Nodes 218a and 218n are part of cluster B and located within the same site, site 242. Node 218a is located within meters of node 218n. Being that nodes 218a and 218n are in relatively close proximity to each other, nodes 218a and 218n are grouped into a HA group 219. Node 218a is operational to mirror the NVLog of node 218n, and node 218n is operational to mirror the NVLog of node 218a. Due to the mirroring, if node 218a fails, node 218n has a mirror of node 218a's NVLog.
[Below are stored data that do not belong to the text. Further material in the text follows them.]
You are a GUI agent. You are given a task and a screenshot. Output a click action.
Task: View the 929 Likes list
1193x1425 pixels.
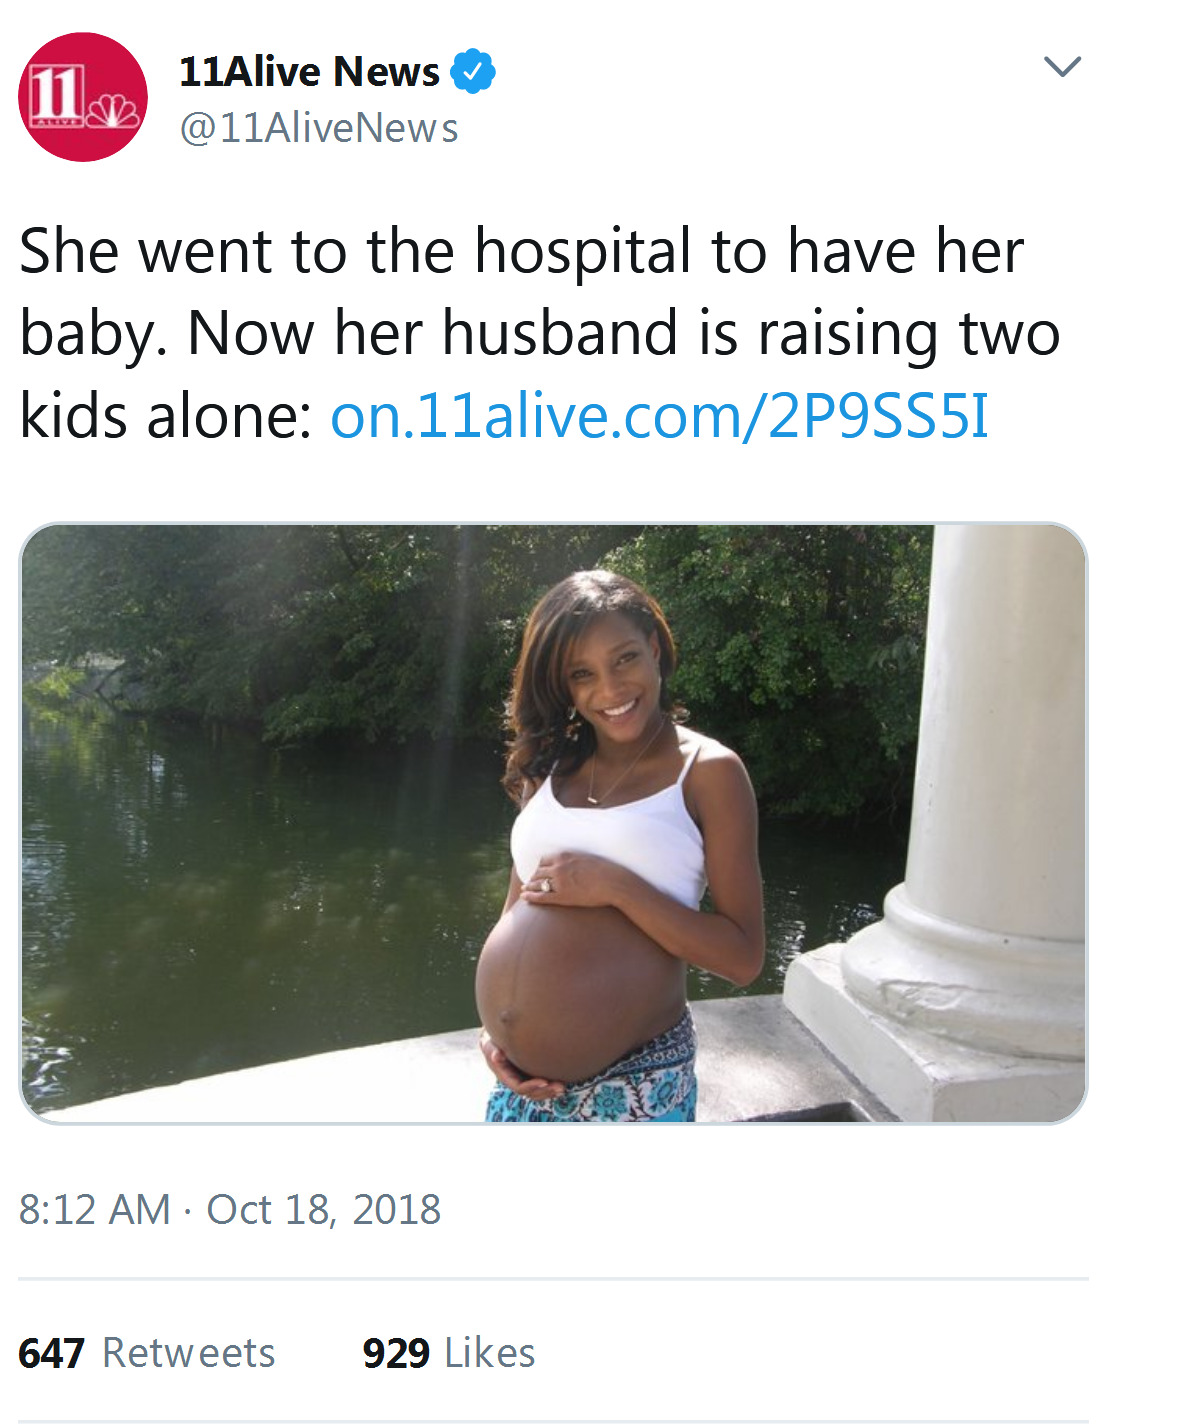coord(448,1353)
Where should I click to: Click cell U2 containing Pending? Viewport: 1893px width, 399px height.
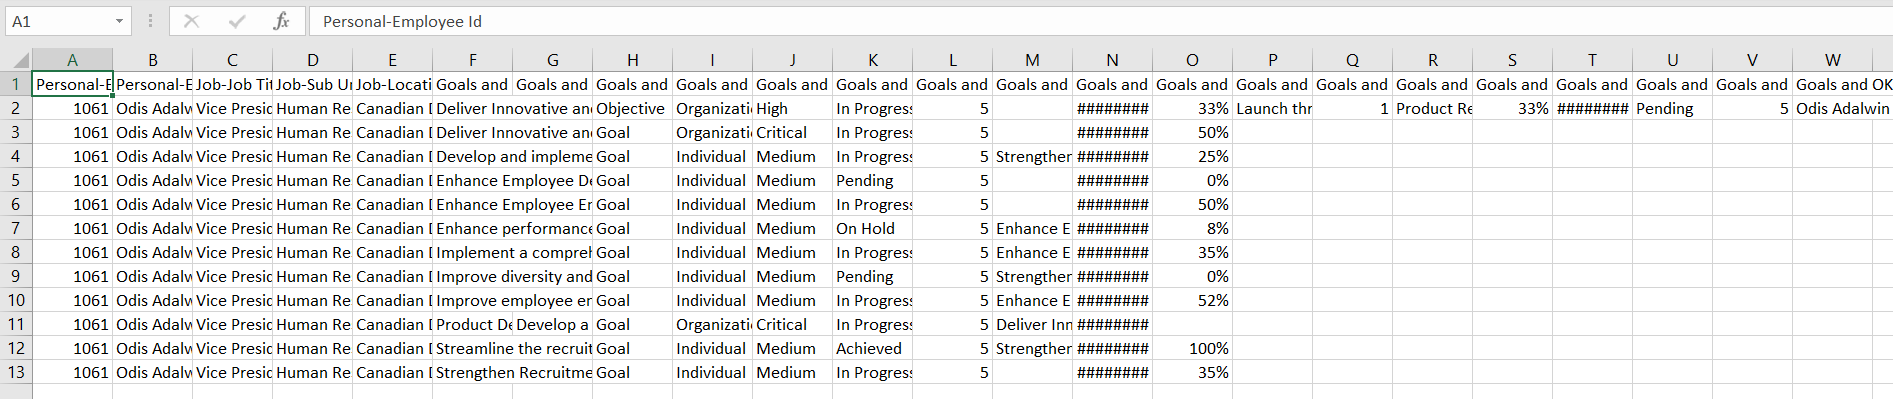tap(1672, 108)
Thus, an HA operation may cause node 218n to take over the operations of failing node 218a, and the takeover may be seamless.
Site 240 is remotely located from site 242. As such, HA group 217 is remotely located from HA group 219, and thus, the HA groups are relatively far away from each other (e.g. kilometers away). HA group 217 and HA group 219 are grouped into DR group 220. HA group 217 is operational to mirror the NVLog of HA group 219, and HA group 219 is operational to mirror the NVLog of HA group 217. Due to the mirroring, if HA group 217 fails, HA group 219 has a mirror of HA group 217's data. Thus, a DR operation may cause HA group 219 to take over the operations of failing HA group 217, and the takeover may be without data loss or data corruption.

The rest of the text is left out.